Dany Boon ne manque pas de culot. En un seul film, il égratigne trois symboles importants de la France, accentuant les particularismes de chacun pour mieux s'en moquer: le Nord, le Sud... et la poste. Mais il le fait avec une telle tendresse qu'au final il réconcilie tout le monde, même les employés du service postal, réputés pour leur mine patibulaire (dans leurs bons jours...).
Bienvenue chez les Ch'tis, c'est la comédie fédératrice par excellence, du moins d'un point de vue français, refusant de prendre les uns pour des imbéciles afin de rehausser la noblesse des autres. Et c'est tout le talent de cet humoriste de plus en plus présent au cinéma, comme acteur (Mon meilleur ami, de Patrice Leconte) et réalisateur (La Maison du bonheur, un premier film inédit au Québec), sachant doser ses coups de griffes, nuancer les travers de ses personnages et, surtout, capable de s'appuyer sur un humour sans cabotinage excessif. En fait, il repose en bonne partie sur un langage, le ch'ti, typique des gens de la région Nord-Pas-de-Calais; pour une oreille étrangère, et même québécoise, c'est parfois douce musique, parfois cacophonie. Et c'est voulu ainsi.L'un ou l'autre des 20 millions de spectateurs français (un record d'assistance battant celui de La Grande Vadrouille, de Gérard Oury, vieux de 40 ans) vous a peut-être déjà raconté à quel point il rigole encore des préjugés de Philippe (Kad Merad, pas très loin, en plus bavard, d'un Jacques Tati), un Sudiste qui se voyait déjà cadre dans un bureau de poste de la Côte d'Azur et qui, puni pour ses magouilles, se retrouve plutôt à Bergues. Dans l'imaginaire collectif, et celui de Philippe, rien n'aurait changé à cet endroit depuis le roman Germinal d'Émile Zola, une mystification renforcée par un patriarche (fabuleux Michel Galabru, triomphant dans une seule scène, déjà un morceau d'anthologie) y ayant séjourné en des temps immémoriaux.

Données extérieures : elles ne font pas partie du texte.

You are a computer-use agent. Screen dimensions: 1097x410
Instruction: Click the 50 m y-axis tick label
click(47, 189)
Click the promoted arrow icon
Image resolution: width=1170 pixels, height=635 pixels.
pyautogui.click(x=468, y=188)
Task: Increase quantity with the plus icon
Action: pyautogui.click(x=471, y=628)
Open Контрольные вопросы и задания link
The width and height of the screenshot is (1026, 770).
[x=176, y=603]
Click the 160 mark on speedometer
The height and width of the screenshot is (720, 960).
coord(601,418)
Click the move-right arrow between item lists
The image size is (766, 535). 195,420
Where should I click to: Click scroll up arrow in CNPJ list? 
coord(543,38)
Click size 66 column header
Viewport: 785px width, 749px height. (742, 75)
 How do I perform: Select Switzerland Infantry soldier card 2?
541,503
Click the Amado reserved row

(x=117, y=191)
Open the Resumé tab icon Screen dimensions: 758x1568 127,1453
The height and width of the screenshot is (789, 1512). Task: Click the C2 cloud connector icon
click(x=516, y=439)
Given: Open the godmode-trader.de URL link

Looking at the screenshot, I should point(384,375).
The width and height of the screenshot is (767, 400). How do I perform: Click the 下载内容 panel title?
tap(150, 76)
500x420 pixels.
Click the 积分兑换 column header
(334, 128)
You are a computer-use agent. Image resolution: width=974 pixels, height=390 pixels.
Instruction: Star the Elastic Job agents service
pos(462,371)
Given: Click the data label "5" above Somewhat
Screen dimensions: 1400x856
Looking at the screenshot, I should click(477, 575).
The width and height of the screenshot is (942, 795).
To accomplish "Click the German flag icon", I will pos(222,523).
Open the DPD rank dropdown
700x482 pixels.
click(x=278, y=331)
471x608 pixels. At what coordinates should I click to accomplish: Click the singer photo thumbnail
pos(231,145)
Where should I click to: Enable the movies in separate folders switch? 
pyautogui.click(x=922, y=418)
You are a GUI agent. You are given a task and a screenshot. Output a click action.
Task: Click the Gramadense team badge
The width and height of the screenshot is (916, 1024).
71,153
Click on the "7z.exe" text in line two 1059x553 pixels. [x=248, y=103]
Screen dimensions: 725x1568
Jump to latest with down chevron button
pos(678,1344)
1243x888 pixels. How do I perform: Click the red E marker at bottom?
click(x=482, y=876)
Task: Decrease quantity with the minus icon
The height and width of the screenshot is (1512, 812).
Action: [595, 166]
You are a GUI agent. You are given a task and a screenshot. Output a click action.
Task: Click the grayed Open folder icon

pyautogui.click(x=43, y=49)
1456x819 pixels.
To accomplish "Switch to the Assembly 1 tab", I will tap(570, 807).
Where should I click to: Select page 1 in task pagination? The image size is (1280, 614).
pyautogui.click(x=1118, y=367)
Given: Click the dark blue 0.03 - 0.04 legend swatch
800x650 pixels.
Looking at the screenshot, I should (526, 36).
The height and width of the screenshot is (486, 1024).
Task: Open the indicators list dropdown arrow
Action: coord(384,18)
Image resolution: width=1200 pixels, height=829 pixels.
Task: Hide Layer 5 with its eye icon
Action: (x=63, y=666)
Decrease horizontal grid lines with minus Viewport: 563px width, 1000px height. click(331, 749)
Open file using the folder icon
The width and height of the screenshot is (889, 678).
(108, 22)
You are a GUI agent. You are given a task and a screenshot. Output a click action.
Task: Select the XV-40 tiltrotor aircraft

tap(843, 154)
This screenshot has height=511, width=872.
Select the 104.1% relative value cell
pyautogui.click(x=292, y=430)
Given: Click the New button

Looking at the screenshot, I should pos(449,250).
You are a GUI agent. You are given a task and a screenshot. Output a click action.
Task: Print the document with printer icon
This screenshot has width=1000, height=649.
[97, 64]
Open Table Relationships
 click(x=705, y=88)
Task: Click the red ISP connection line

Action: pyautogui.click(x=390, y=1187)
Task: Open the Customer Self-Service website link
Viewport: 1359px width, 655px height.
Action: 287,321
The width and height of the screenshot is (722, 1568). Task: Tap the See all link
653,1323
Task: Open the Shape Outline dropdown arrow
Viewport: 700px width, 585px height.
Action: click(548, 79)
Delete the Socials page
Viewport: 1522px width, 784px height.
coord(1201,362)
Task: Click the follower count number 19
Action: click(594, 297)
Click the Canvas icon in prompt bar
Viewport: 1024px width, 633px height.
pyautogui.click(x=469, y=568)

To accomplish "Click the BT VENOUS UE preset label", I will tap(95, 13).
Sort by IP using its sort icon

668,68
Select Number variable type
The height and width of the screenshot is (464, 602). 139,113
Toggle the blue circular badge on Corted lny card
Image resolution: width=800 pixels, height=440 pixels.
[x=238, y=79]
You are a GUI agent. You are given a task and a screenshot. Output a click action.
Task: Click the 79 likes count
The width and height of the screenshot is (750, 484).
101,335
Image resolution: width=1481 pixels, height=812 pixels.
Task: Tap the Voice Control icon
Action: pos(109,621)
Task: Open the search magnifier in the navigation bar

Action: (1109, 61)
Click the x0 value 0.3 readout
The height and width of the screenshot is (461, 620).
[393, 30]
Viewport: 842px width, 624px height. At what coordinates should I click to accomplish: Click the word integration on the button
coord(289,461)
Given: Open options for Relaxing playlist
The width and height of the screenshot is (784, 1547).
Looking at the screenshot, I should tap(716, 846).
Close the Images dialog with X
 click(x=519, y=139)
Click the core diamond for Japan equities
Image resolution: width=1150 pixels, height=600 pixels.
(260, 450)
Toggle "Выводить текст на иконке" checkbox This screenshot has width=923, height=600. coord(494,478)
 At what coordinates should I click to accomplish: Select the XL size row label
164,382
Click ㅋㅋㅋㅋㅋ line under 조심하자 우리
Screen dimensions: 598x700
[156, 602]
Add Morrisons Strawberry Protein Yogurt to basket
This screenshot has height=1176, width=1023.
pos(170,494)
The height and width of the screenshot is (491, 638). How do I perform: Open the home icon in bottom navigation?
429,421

Les débuts professionnels de l'expatrié (que dis-je, de l'exilé...) sont plutôt hasardeux, lui qui essaie de décoder un accent, des habitudes, voire des moeurs culinaires qui le plongent dans la même perplexité que nous... Son guide et employé, le simplet et attachant Antoine (Dany Boon, du sur-mesure taillé à la perfection), amoureux transi d'une belle collègue, devient peu à peu le meilleur ambassadeur de cette région que Philippe commence à apprécier d'une affection sincère. Au point de s'empêtrer dans ses mensonges destinés à son épouse laissée derrière, qui viendra constater l'étendue de sa (fausse) misère et ainsi découvrir un monde où les étrangers venus s'y installer pleurent deux fois: à leur arrivée et à leur départ.
Ce voyage au pays des préjugés se présente souvent sous la forme d'épisodes comiques qui trahissent le passé des scénaristes Alexandre Charlot et Franck Magnier, venus prêter main-forte à Boon. Associés malgré eux au ratage d'Astérix aux Jeux olympiques, ils ont aussi aiguisé les crocs des Guignols de l'info, ces marionnettes impertinentes de la télévision française. Dans Bienvenue chez les Ch'tis, une livraison postale à vélo (proche, encore là, du Jacques Tati de Jour de fête), un cours accéléré de ch'ti dans un restaurant chic ou une déclaration d'amour du haut d'un clocher semblent autant de parenthèses amusantes dans un récit sautillant, à la cadence soutenue et farci de bons mots qui font mouche.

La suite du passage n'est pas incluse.